The man’s brow furrowed and he glanced down into his right hand, tightly clenched around the weirstone. “It feels wrong . . .”
“That’s because it
is
wrong,” Sorcha snapped. “Imagine how it is for me—this goes against everything a Deacon is ever taught!” She readjusted the slim pack on her back and watched him out of the corner of her eye.
Perhaps those had not been the right words, for he actually flinched as if struck. The native Order had fallen apart under the weight of the politics of so many fractured kingdoms. That they had rejected a man with such excellent Sensitive potential was only a symptom of that internal rot.
“Old friend,” Raed broke the stalemate, “we are all risking much here, but I know this is the right thing. I cannot always be hiding, and this is what a proper prince would do for his people.”

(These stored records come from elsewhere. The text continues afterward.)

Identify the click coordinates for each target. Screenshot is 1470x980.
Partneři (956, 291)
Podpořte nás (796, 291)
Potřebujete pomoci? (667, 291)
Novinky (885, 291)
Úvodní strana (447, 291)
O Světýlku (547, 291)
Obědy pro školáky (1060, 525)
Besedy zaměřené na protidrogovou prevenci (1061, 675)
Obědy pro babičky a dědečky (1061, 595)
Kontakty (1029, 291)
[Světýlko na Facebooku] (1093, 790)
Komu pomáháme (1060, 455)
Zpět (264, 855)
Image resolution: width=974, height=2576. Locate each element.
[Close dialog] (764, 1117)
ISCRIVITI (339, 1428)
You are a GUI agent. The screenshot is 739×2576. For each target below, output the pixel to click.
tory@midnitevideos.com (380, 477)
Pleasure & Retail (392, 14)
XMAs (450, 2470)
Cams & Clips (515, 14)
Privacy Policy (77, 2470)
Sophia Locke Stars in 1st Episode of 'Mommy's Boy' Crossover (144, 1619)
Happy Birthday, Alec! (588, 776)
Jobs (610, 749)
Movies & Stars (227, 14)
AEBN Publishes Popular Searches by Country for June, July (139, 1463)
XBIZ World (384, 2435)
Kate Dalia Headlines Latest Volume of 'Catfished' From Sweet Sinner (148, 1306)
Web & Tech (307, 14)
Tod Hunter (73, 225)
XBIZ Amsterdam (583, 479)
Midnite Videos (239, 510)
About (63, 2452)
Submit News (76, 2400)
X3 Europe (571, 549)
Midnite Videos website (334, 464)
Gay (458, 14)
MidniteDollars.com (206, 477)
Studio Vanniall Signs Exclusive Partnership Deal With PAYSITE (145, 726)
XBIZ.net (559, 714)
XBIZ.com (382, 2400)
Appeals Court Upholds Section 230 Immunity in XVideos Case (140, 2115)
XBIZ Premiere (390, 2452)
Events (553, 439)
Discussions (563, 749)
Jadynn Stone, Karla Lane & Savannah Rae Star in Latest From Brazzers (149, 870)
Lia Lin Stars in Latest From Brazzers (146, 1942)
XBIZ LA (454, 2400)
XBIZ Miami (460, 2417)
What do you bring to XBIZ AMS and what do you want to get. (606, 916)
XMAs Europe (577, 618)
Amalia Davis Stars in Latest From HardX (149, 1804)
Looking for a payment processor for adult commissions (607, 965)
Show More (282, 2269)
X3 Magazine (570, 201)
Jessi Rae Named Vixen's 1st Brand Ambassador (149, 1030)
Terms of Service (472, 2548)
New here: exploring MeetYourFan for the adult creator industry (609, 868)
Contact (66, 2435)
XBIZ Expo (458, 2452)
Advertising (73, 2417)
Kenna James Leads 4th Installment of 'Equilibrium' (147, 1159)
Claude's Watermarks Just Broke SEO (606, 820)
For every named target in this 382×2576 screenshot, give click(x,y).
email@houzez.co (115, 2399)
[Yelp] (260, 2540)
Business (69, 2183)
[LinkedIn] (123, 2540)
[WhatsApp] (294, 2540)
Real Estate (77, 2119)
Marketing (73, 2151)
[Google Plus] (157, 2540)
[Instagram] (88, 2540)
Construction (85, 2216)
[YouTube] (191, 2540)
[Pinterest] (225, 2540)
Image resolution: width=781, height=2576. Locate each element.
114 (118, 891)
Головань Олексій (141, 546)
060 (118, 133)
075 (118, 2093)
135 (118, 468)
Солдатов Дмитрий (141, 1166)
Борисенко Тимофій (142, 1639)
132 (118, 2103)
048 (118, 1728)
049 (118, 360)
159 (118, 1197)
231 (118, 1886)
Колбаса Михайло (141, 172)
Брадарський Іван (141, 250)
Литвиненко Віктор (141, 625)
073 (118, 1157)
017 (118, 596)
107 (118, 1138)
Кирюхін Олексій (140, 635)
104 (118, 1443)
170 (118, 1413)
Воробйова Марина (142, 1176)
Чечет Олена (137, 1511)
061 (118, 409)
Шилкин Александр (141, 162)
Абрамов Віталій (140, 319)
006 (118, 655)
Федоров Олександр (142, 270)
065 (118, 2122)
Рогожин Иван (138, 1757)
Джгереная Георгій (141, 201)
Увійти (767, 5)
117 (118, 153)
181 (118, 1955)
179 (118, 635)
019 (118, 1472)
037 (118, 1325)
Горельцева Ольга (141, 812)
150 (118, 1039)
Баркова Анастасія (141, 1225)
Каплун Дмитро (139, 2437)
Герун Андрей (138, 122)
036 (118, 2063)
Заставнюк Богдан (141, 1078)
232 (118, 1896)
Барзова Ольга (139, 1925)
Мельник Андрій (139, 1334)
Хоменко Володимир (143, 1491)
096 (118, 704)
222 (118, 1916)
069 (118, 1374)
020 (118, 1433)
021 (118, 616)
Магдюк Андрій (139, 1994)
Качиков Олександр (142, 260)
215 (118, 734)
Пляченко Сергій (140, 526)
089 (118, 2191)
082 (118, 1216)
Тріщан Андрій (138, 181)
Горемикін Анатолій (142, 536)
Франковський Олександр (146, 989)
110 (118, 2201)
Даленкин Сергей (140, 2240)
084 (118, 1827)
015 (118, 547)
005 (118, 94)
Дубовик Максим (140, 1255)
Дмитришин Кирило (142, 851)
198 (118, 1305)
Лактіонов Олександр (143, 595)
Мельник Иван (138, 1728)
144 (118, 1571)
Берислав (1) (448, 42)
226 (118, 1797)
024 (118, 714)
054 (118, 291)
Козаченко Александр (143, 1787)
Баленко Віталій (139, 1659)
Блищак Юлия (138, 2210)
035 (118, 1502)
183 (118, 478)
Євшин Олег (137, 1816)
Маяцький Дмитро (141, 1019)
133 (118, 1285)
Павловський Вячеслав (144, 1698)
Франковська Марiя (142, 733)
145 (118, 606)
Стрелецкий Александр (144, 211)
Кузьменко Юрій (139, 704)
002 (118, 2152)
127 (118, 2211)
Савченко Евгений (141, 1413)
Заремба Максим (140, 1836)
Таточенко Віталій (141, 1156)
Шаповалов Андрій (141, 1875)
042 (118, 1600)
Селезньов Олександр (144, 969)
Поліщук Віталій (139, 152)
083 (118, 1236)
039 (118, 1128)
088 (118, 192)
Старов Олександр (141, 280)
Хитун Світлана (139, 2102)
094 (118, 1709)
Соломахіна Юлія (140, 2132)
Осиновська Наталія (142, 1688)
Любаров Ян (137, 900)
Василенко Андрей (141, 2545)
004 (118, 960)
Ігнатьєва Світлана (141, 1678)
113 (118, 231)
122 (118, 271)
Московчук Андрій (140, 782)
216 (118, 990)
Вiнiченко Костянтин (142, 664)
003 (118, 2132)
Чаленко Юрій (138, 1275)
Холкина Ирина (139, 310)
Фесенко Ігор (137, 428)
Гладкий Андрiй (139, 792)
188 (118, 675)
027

Aachon glanced down at the brilliant blue orb in his hand, staring into its depths as if the answer could be found there. Finally when he spoke, his deep voice vibrated with emotion. “I was given care of you by the Unsung, but you are my leader, my prince. I know you are also a good man, and if you say this is the way—then this is the way.”
With that, he took his place among the crew and waited for the sun to finish sinking. Sorcha led Raed away, far enough so that they could choose their moment, concealed among the rubble of rock to the right of the road. A quick glance at the Pretender brought her some reassurance; despite their plan hinging on releasing his inner beast,
Dominion
’s captain looked remarkably calm. His eyes darted to where his crew stood loading their weapons and preparing to assist the citizens. Two rickety old rifles wouldn’t bring every heretic Deacon to the wall, hence the full firepower of his crew. By the slight frown on his forehead, she knew his concern was all for them. Good; she didn’t want him thinking too much on his part in this hasty plan.